Cortex-M backend: address review feedback on quantized_activation

rascani · claude · rascani · commit 8cc5dcf18ad6 · 2026-05-29T14:08:49.000-07:00
Adrian's three review comments on #19792, plus SIMD acceleration of the LUT lookup (his comment asked for vector intrinsics and loop unrolling): * Drop the target -> string indirection in the activation lowering. `passes_utils._ACTIVATION_FNS` now keys directly on the edge op target (`exir_ops.edge.aten.{sigmoid,tanh,silu}.default`), and `ConvertToCortexMPass._get_activation_replacement` passes `node.target` straight into `build_activation_lut` -- no `_ACTIVATION_KINDS` dict and no string round-trip. * Replace the scalar LUT-lookup loop with three compile-gated paths: - M55/M85 (MVE): 16 lanes per iteration -- `vldrbq_u8` load, `vaddq_n_u8` to bias by 128, `vldrbq_gather_offset_s8` to gather the LUT result, `vstrbq_s8` to store. - M4/M7 (DSP, no MVE): 4 bytes per iteration -- fold four byte-loads into one word-load, batch the +128 bias with `__uadd8`, four LUT lookups (no M-class gather instruction exists), fold four byte-stores into one word-store. Uses `<arm_acle.h>` and local memcpy helpers rather than pulling in the heavyweight `arm_nnsupportfunctions.h`. - All other cores (M0+/M3): a 4x-unrolled scalar tail, which also handles the sub-vector remainder of the two SIMD paths. * Switch the source header to Meta's standard copyright block to match the other cortex_m op files. The three paths were cross-compiled for cortex-m0plus / m4 / m7 / m55; the M4 build emits `uadd8` and the M55 build emits the MVE gather. Runtime correctness on M4/M7 hardware/FVP is not yet exercised by CI -- the host unit tests cover the scalar path only. Co-authored-by: Claude <noreply@anthropic.com>
diff --git a/backends/cortex_m/ops/op_quantized_activation.cpp b/backends/cortex_m/ops/op_quantized_activation.cpp
@@ -1,15 +1,46 @@
 /*
- * Copyright 2026 Arm Limited and/or its affiliates.
+ * Copyright (c) Meta Platforms, Inc. and affiliates.
+ * All rights reserved.
  *
  * This source code is licensed under the BSD-style license found in the
  * LICENSE file in the root directory of this source tree.
  */
 
 #include "cortex_m_ops_common.h"
 
+#include <cstring>
+
+#if defined(__ARM_FEATURE_MVE) && (__ARM_FEATURE_MVE & 1)
+#include <arm_mve.h>
+#define HAS_HELIUM_SIMD 1
+#endif
+
+#if defined(ARM_MATH_DSP) && !defined(HAS_HELIUM_SIMD)

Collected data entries
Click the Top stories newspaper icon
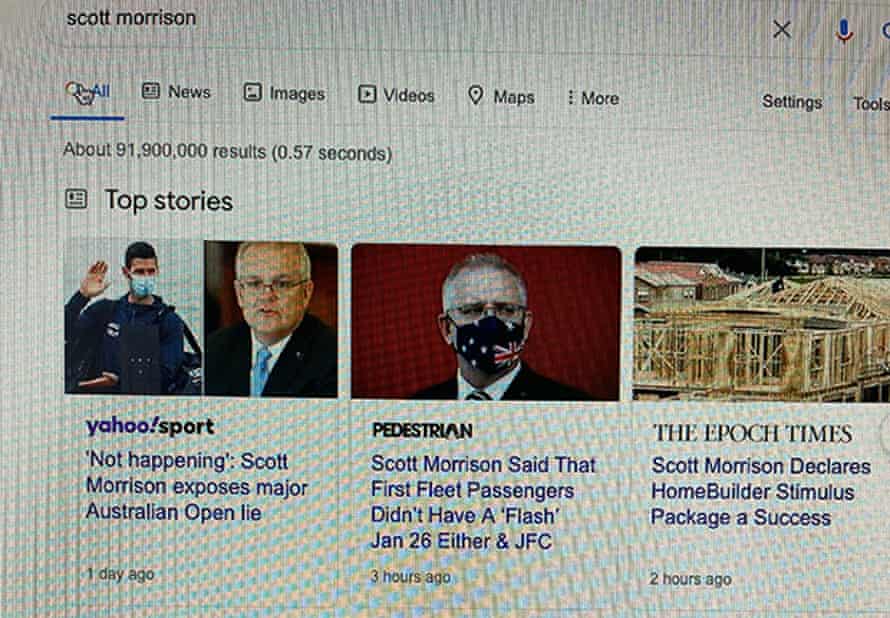The width and height of the screenshot is (890, 618). pyautogui.click(x=76, y=199)
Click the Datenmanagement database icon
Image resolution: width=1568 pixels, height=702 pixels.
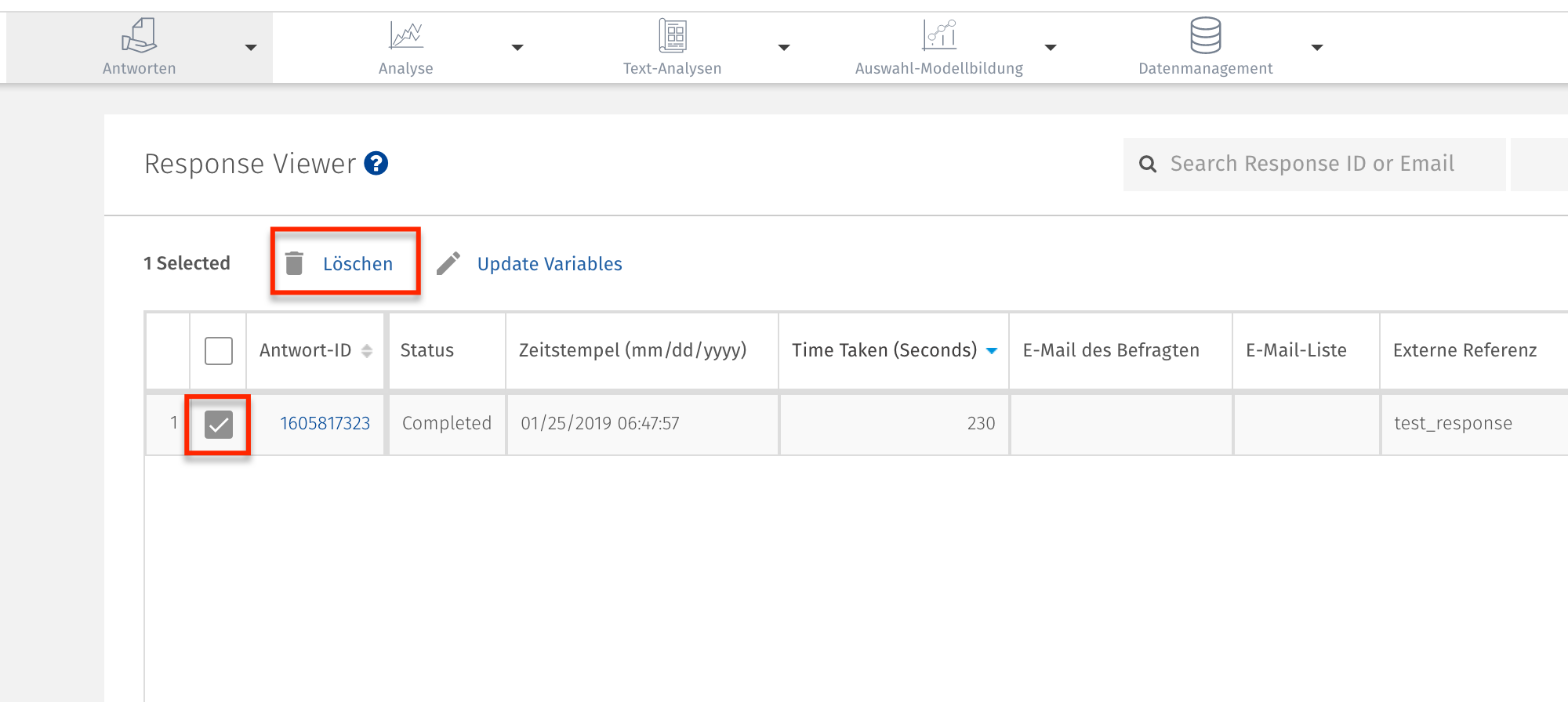1205,35
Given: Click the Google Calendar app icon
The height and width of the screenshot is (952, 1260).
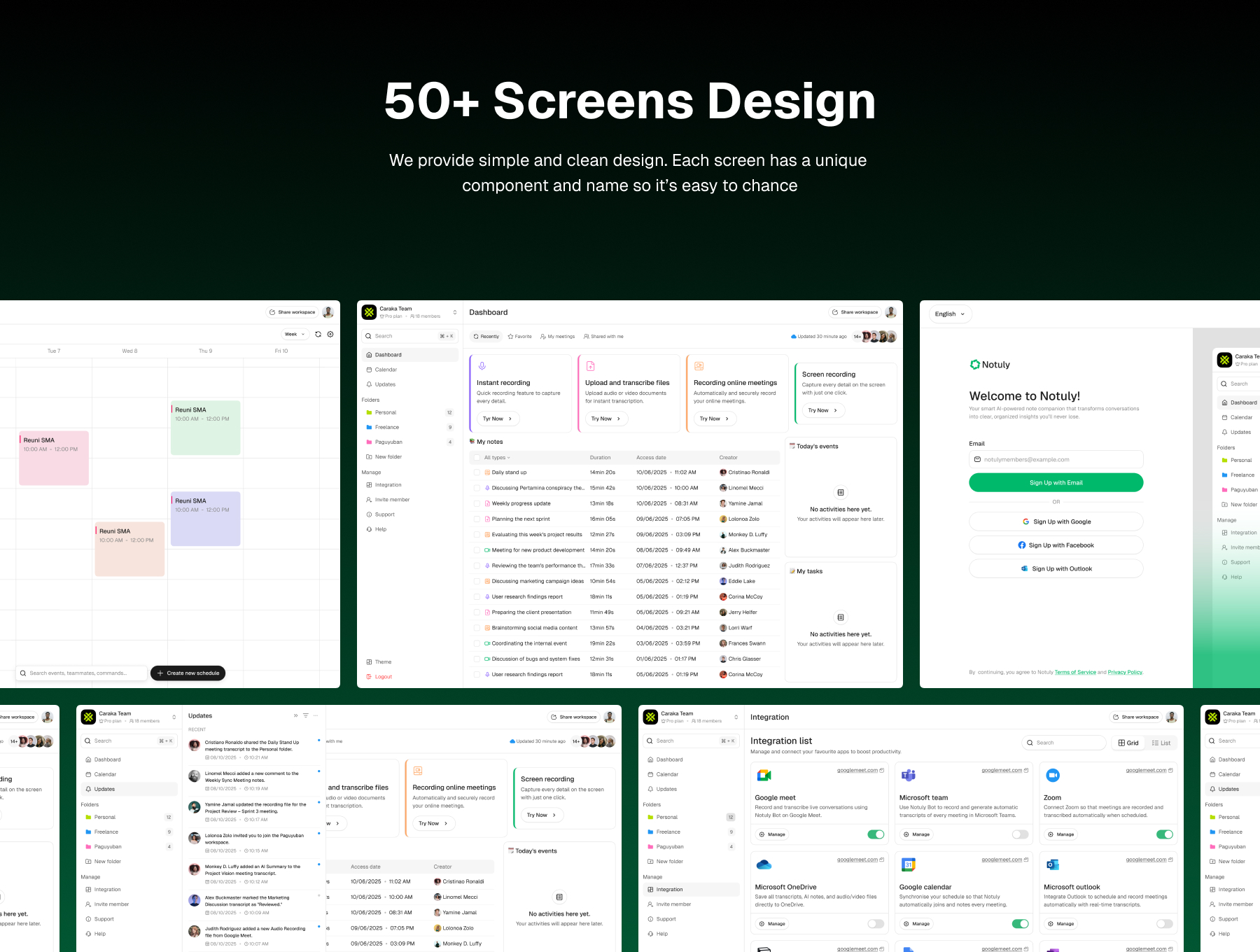Looking at the screenshot, I should point(908,864).
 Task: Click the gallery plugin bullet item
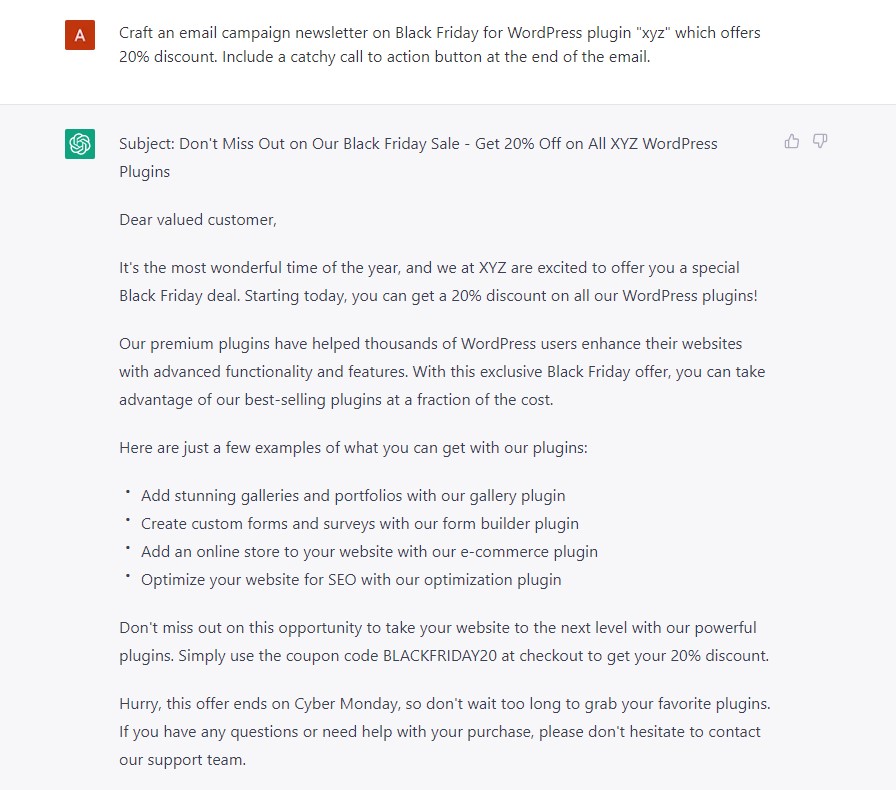point(353,496)
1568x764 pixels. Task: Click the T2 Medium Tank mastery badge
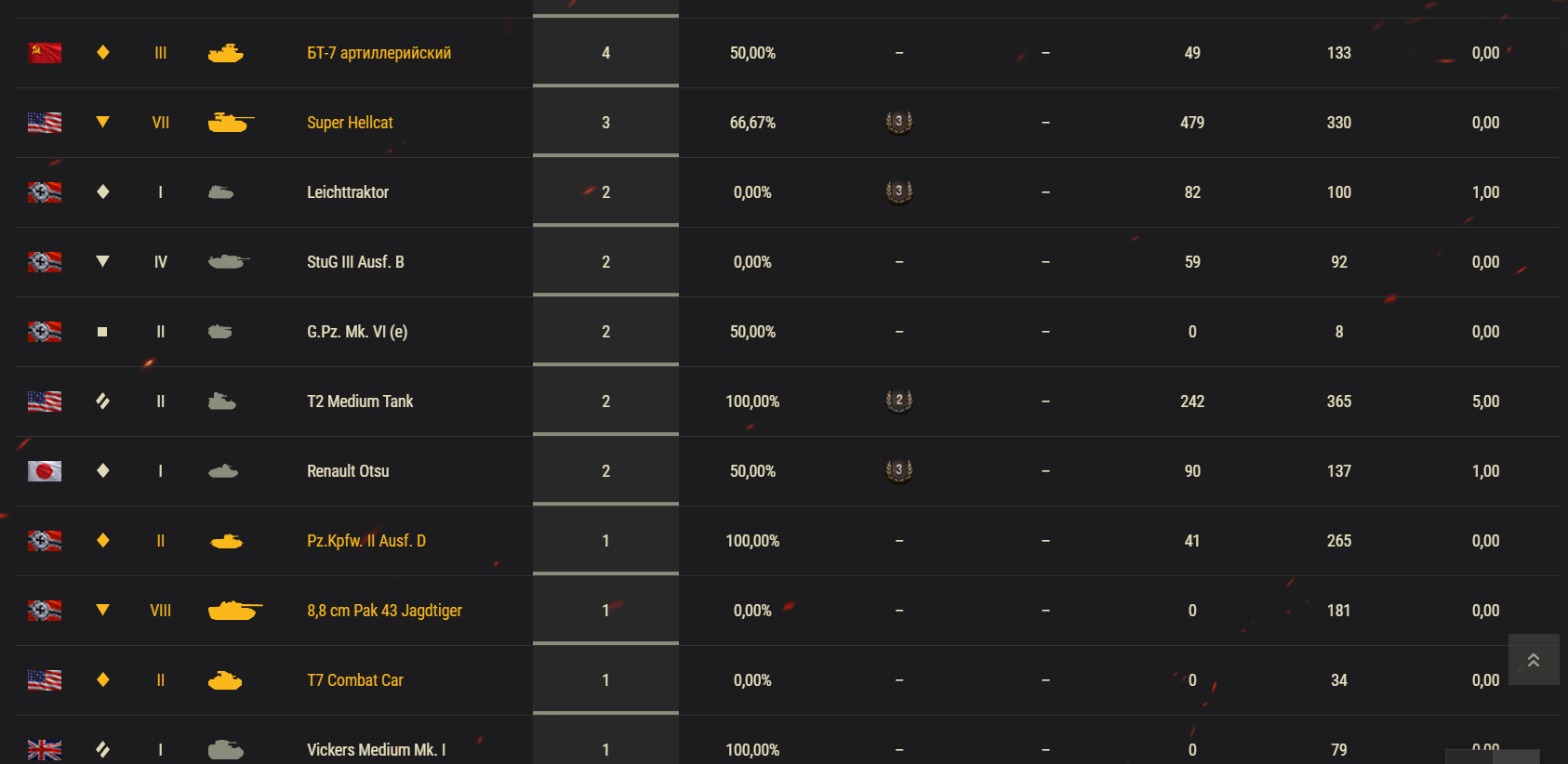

Exercises
1. From the commit text, list every MVE intrinsic named for the M55/M85 path.
2. Answer each question from the commit text:
(a) Which header does the M4/M7 path use instead of `arm_nnsupportfunctions.h`?
(b) Which cores were the three paths cross-compiled for?
(c) Which macro is defined when `__ARM_FEATURE_MVE` is set?
3. Carry on the commit text after its last line, `#if defined(ARM_MATH_DSP) && !defined(HAS_HELIUM_SIMD)`.
The collected data entries are separate material and are not part of the commit text.

Answers for the tasks
1. `vldrbq_u8`, `vaddq_n_u8`, `vldrbq_gather_offset_s8`, `vstrbq_s8`

2.
(a) `<arm_acle.h>`
(b) cortex-m0plus, m4, m7 and m55
(c) `HAS_HELIUM_SIMD`

3.
+#include <arm_acle.h>
+#define HAS_DSP_PACKED_LUT 1
+#endif
+
 namespace cortex_m {
 namespace native {
 
+#if defined(HAS_DSP_PACKED_LUT)
+// Local 4-byte read/write helpers. We deliberately don't include
+// `arm_nnsupportfunctions.h` for the equivalent CMSIS-NN `arm_nn_read_s8x4_ia`
+// / `arm_nn_write_s8x4_ia` -- the header is public but pulls in the entire
+// CMSIS-NN support surface (~1500 lines) just for two memcpy wrappers.
+static inline uint32_t read_u8x4_ia(const int8_t** in) {
+  uint32_t val;
+  std::memcpy(&val, *in, 4);
+  *in += 4;
+  return val;
+}
+
+static inline void write_u8x4_ia(int8_t** out, uint32_t val) {
+  std::memcpy(*out, &val, 4);
+  *out += 4;
+}
+#endif
+
 // cppcheck-suppress unusedFunction
 Tensor& quantized_activation_out(
     KernelRuntimeContext& context,
@@ -37,12 +68,59 @@ Tensor& quantized_activation_out(
   const int8_t* lut_data = lut.const_data_ptr<int8_t>();
   int8_t* out_data = out.mutable_data_ptr<int8_t>();
 
-  // Bias the signed int8 input by 128 to use it as an unsigned table index;
-  // the LUT entries are precomputed AoT from the input/output qparams and the
+  // The LUT is precomputed AoT from the input/output qparams and the
   // activation function (sigmoid / tanh / silu / ...), so the kernel does not
-  // need to know which activation it is implementing.
+  // need to know which activation it is implementing. The signed int8 input
+  // is biased by 128 to use it as an unsigned [0, 255] table index.
   const int64_t n = input.numel();
-  for (int64_t i = 0; i < n; ++i) {
+  int64_t i = 0;
+
+#if defined(HAS_HELIUM_SIMD)
+  // M55/M85: 16 lanes per iteration. Reinterpret the int8 input as uint8
+  // (bit-identical load), add 128 mod 256 to produce a uint8 LUT index, then
+  // gather-load the int8 result from the LUT.
+  for (; i + 15 < n; i += 16) {
+    uint8x16_t in_u8 =
+        vldrbq_u8(reinterpret_cast<const uint8_t*>(in_data + i));
+    uint8x16_t idx = vaddq_n_u8(in_u8, 128);
+    int8x16_t result = vldrbq_gather_offset_s8(lut_data, idx);
+    vstrbq_s8(out_data + i, result);
+  }
+#elif defined(HAS_DSP_PACKED_LUT)
+  // M4/M7 (DSP, no MVE): process 4 bytes per iteration. The DSP win comes from
+  // (a) folding 4 byte-loads into one word-load, (b) batching the +128 bias
+  // with `__uadd8`, and (c) folding 4 byte-stores into one word-store. The
+  // LUT lookups themselves still hit memory four times per word -- no DSP
+  // gather instruction exists on M-class.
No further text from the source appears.